[Interface element records]
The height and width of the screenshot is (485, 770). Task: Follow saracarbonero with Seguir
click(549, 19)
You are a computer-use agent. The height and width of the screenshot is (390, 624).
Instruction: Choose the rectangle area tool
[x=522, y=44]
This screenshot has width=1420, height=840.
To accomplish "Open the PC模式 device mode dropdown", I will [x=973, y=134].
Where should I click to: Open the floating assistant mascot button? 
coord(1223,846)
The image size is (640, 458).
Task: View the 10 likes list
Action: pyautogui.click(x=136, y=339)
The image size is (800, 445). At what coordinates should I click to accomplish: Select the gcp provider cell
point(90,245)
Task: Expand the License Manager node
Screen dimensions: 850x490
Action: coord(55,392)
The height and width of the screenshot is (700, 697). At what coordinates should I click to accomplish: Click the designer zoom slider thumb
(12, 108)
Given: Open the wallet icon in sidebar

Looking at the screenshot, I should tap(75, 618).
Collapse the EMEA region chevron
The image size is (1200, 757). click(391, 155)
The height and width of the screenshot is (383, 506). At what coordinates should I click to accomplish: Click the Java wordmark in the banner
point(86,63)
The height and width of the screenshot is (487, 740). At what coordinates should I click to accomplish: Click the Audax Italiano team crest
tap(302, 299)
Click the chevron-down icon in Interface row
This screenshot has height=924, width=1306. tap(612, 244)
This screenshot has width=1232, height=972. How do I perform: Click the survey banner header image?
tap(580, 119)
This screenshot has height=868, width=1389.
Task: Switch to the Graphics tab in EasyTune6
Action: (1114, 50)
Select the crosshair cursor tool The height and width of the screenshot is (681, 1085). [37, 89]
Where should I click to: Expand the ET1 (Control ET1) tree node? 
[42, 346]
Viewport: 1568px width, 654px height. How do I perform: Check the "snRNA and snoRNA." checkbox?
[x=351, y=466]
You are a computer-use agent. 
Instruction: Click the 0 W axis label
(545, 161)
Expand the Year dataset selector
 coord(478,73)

Instructions to follow
Locate each line in the records above that contains the string "Task" and copy those lines out in full.

Answer
The height and width of the screenshot is (485, 770). Task: Follow saracarbonero with Seguir
Task: View the 10 likes list
Task: Expand the License Manager node
Task: Switch to the Graphics tab in EasyTune6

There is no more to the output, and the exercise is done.